_RECORDS PROVIDED_:
————————

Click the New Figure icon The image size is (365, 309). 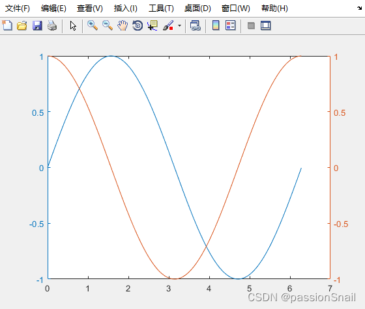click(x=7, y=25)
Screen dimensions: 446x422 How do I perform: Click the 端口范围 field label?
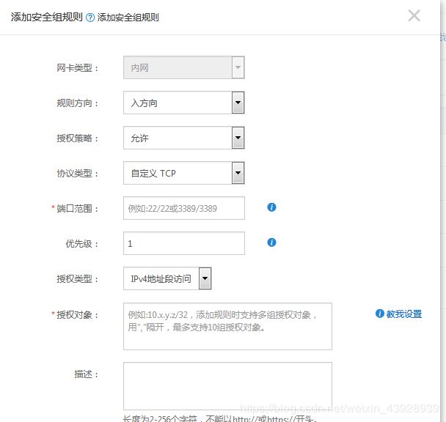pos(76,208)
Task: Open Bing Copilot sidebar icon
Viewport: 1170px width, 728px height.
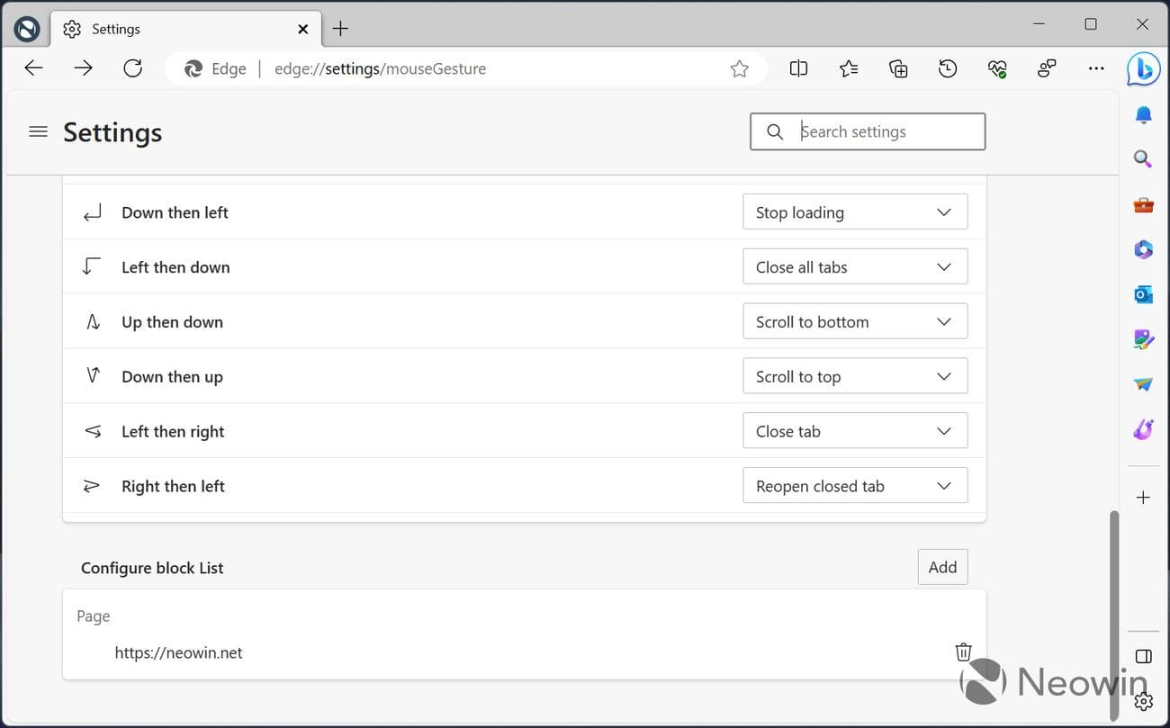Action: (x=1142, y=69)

————————

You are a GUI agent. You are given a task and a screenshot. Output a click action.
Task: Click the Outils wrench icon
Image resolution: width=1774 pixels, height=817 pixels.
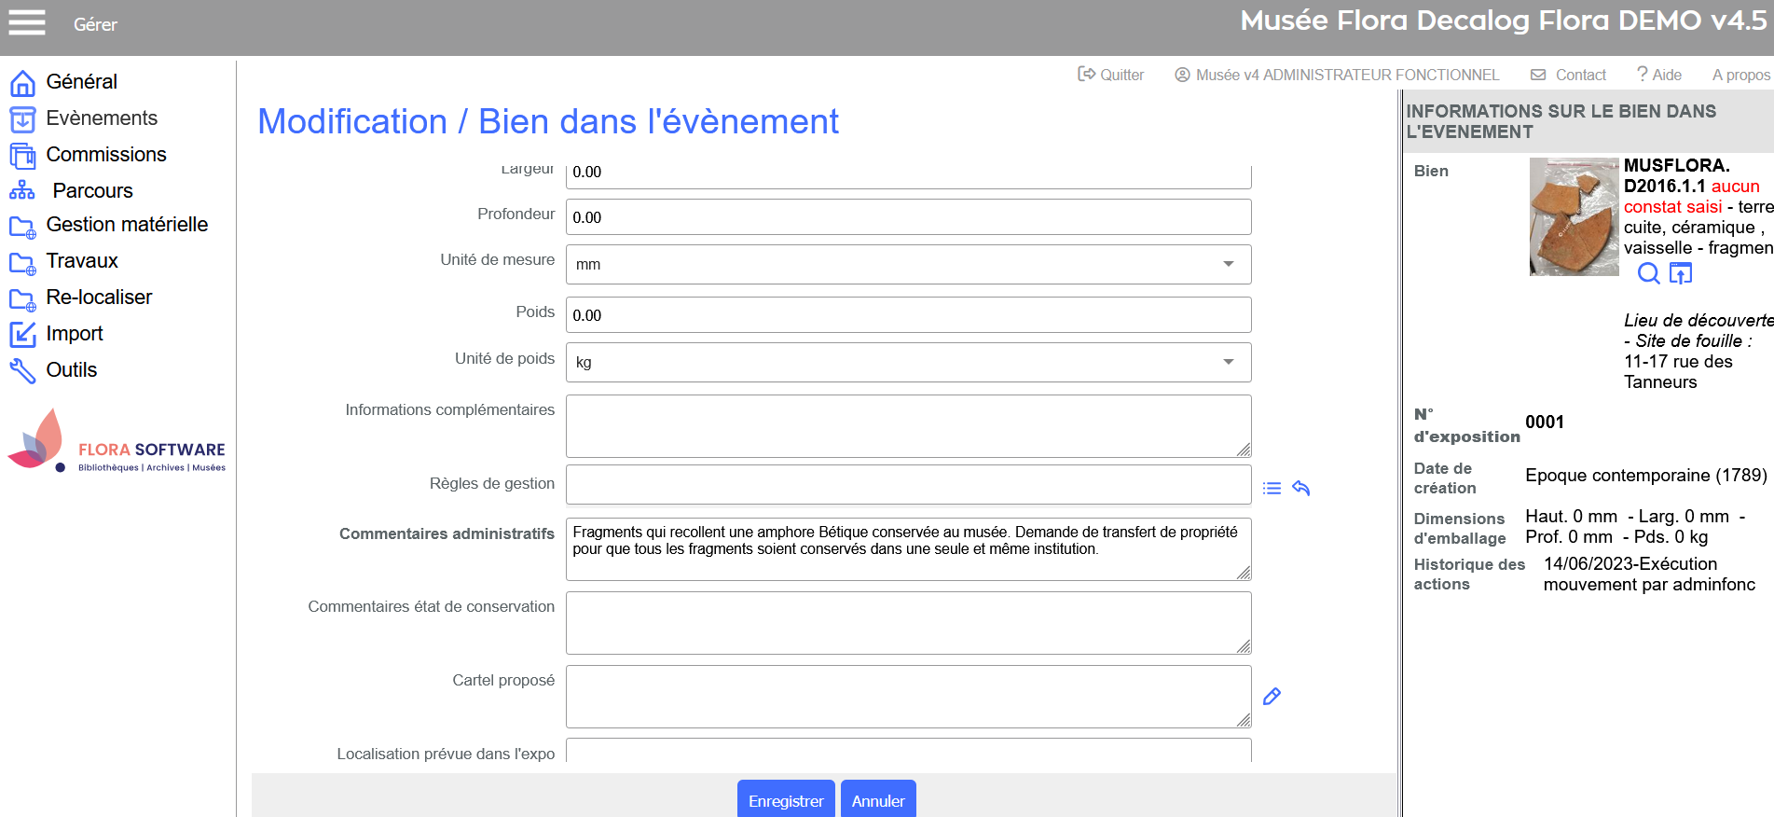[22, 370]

————————

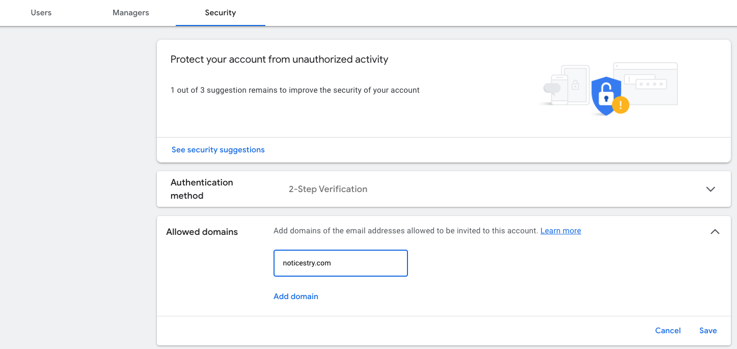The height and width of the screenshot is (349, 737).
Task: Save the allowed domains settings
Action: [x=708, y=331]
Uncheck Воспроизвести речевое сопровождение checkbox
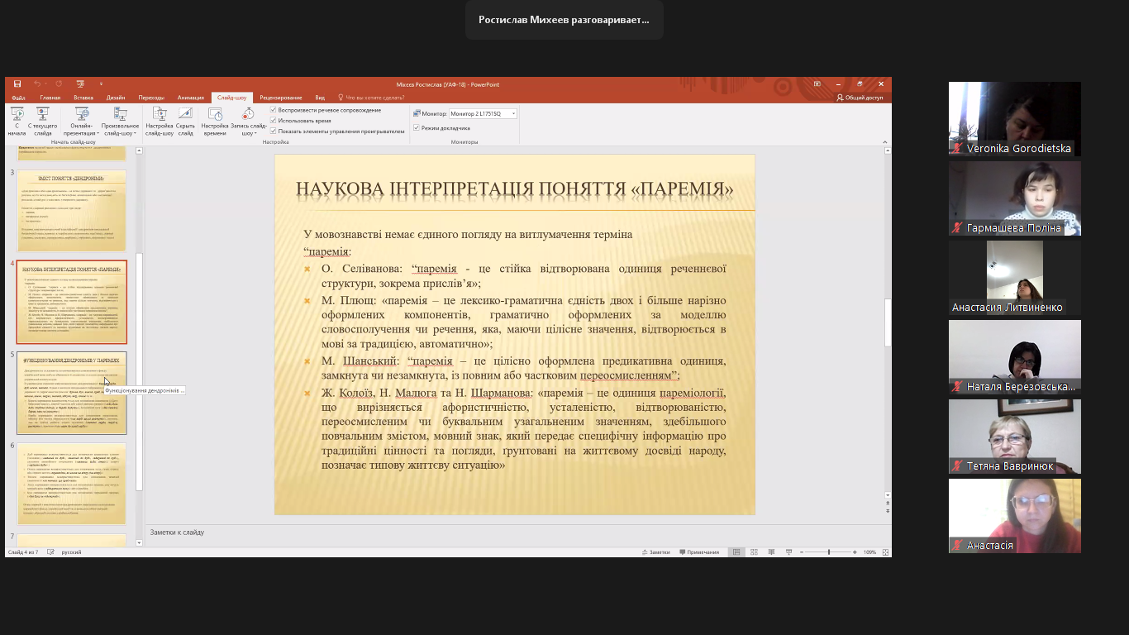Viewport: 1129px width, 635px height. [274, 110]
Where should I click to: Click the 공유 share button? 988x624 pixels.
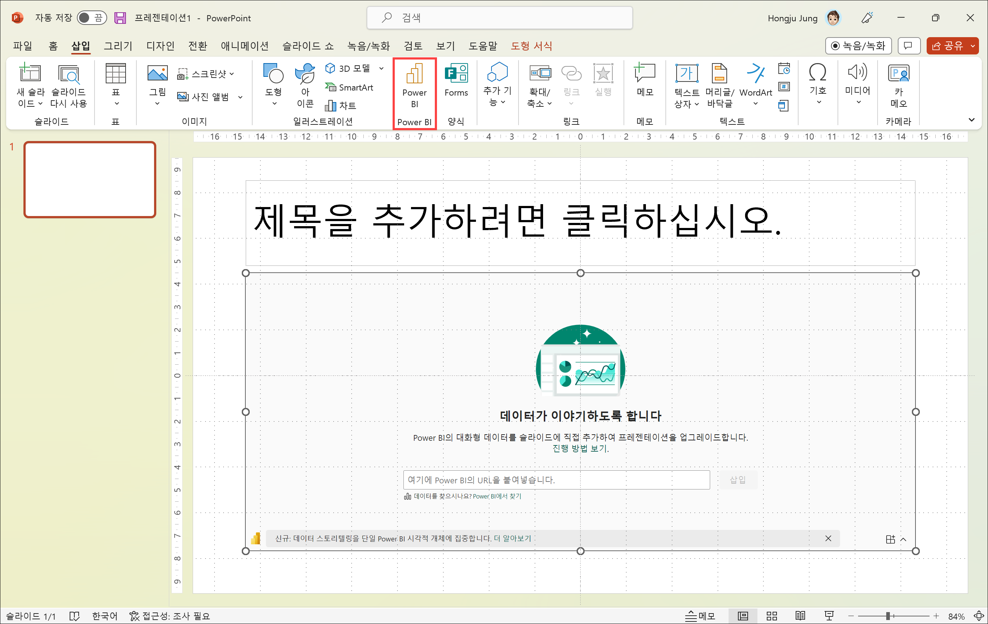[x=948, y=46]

————————

_EXERCISE OBJECTIVE_: Output the entries from the line with "Screen dimensions: 446x422" to the line with "Action: (x=1142, y=69)" as a two-column CSV with the columns entry and answer. Each entry gets one row, each field is quoted, line breaks become spaces, and the pictures are left out.

_RESULT_:
entry,answer
"Screen dimensions: 446x422 How do I perform: Click the 端口范围 field label?","pos(76,208)"
"Task: Open Bing Copilot sidebar icon Viewport: 1170px width, 728px height.","Action: (x=1142, y=69)"